Obama "authorized action at this time because it was the national security team's assessment that these hostages were in danger with each passing day in ISIL (IS) custody," a White House statement added.
- Tributes to reporter -
Earlier, Obama paid tribute to Foley and said the Islamic State must be defeated.
"Jim Foley's life stands in stark contrast to his killers," he said, branding the militants genocidal murderers who target civilians and subject women and children to "torture and rape and slavery."
"Their victims are overwhelmingly Muslim and no faith teaches people to massacre innocents," he said, dismissing the IS claim to represent the aspirations of a global Muslim caliphate.
"No just God would stand for what they did yesterday and what they do every single day," he declared.
"We will be vigilant and we will be relentless... From governments and peoples across the Middle East, there has to be a common effort to extract this cancer so it does not spread."
US intelligence believes the video is genuine, and the British government held a crisis meeting to launch an investigation because Foley's executioner spoke English with a London accent.
"We have not identified the individual responsible, but from what we have seen, it looks increasingly likely that it is a British citizen," Prime Minister David Cameron told reporters. "This is deeply shocking."
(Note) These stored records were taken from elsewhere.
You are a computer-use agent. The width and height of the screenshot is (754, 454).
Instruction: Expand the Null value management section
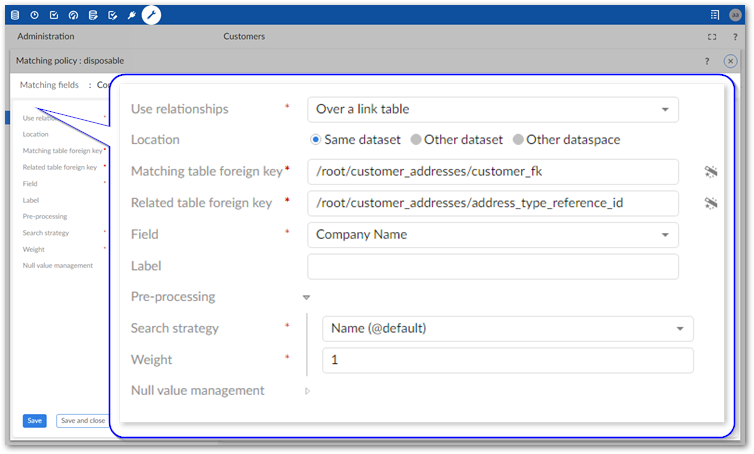(307, 391)
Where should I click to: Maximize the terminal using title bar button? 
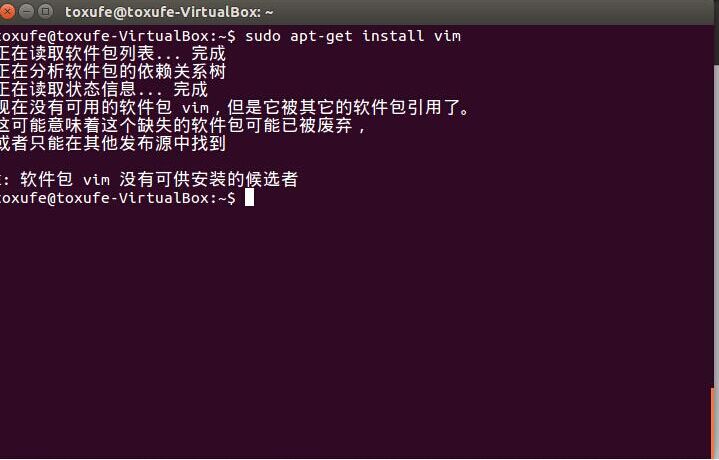(45, 11)
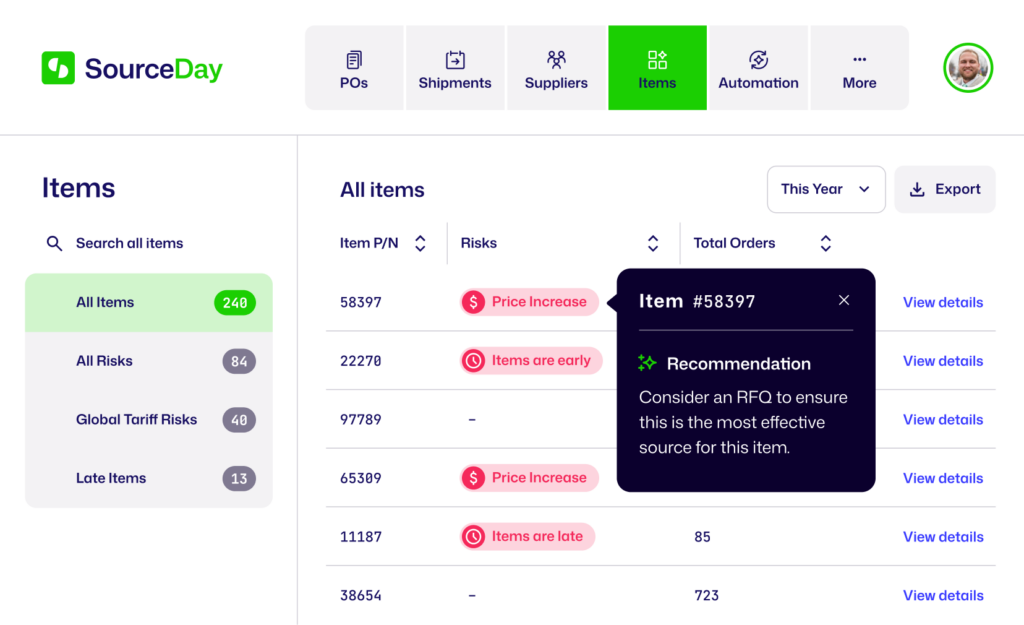Click the Search all items field
This screenshot has height=625, width=1024.
click(x=130, y=243)
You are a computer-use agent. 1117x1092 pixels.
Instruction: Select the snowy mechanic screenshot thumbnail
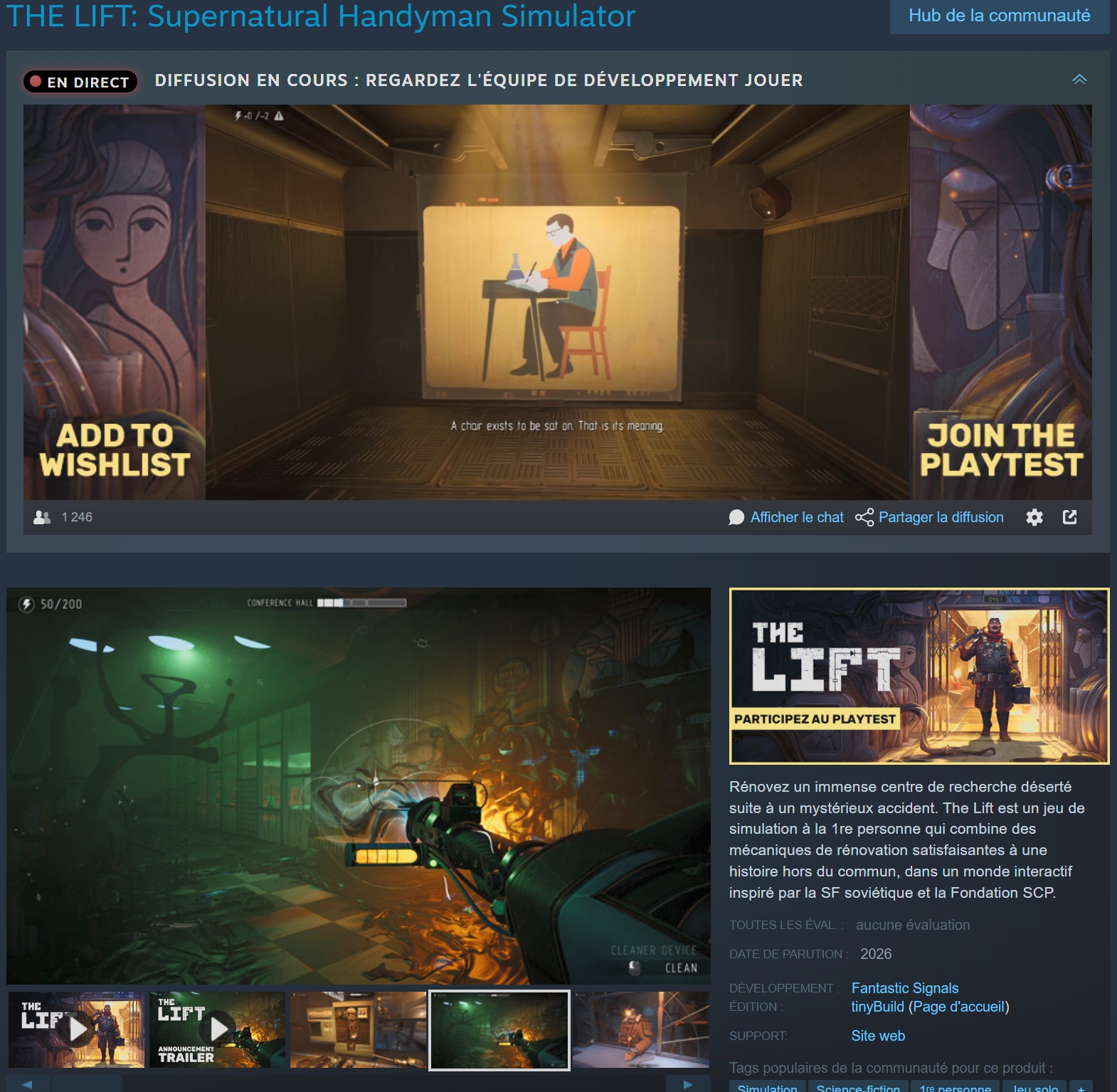[641, 1029]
Foley's parents, John and Diane, appeared on the lawn of their home in New Hampshire to pay tribute to their son -- the oldest of five adult children -- and call for other hostages to be released.
"Jim would never want us to hate or be bitter. We cannot do that and we are just so very proud of Jimmy and we are praying for the strength to love like he did," Diane said.
US Central Command said 14 air strikes had been carried out on IS targets in Iraq in the 24 hours since the video was released.
The United Nations and Europe's top powers condemned the killing, and France warned the world faces the "most serious international situation" since 2001, the year of the September 11 attacks.
In a significant shift from its usual policy, Germany said it was ready to send weapons to support Iraqi Kurds against IS.
- 'Message to America' -
In the nearly five-minute video, Foley is seen kneeling on the ground, dressed in an orange outfit that resembles those worn by prisoners held at the US naval base at Guantanamo Bay.
"Any aggression toward the Islamic State is an aggression toward Muslims from all walks of life who have accepted the Islamic caliphate as their leadership," the masked militant declares.
In June, the group then known as the Islamic State in Iraq and the Levant declared the dawn of a Muslim caliphate and seized control of a swath of eastern Syria and northern Iraq.
This month, Obama reacted by ordering US warplanes to counter threats to US personnel in the Kurdish regional capital Arbil or to civilian refugees from Iraqi religious minority groups.
He has insisted the scope of the strikes would remain limited, but Iraqi officials and observers have argued only foreign intervention could turn the tide on jihadist expansion in Iraq.
Shiite militias, federal soldiers, Kurdish troops and Sunni Arab tribes have been battling IS for weeks in some areas but have been unable to clinch a decisive victory.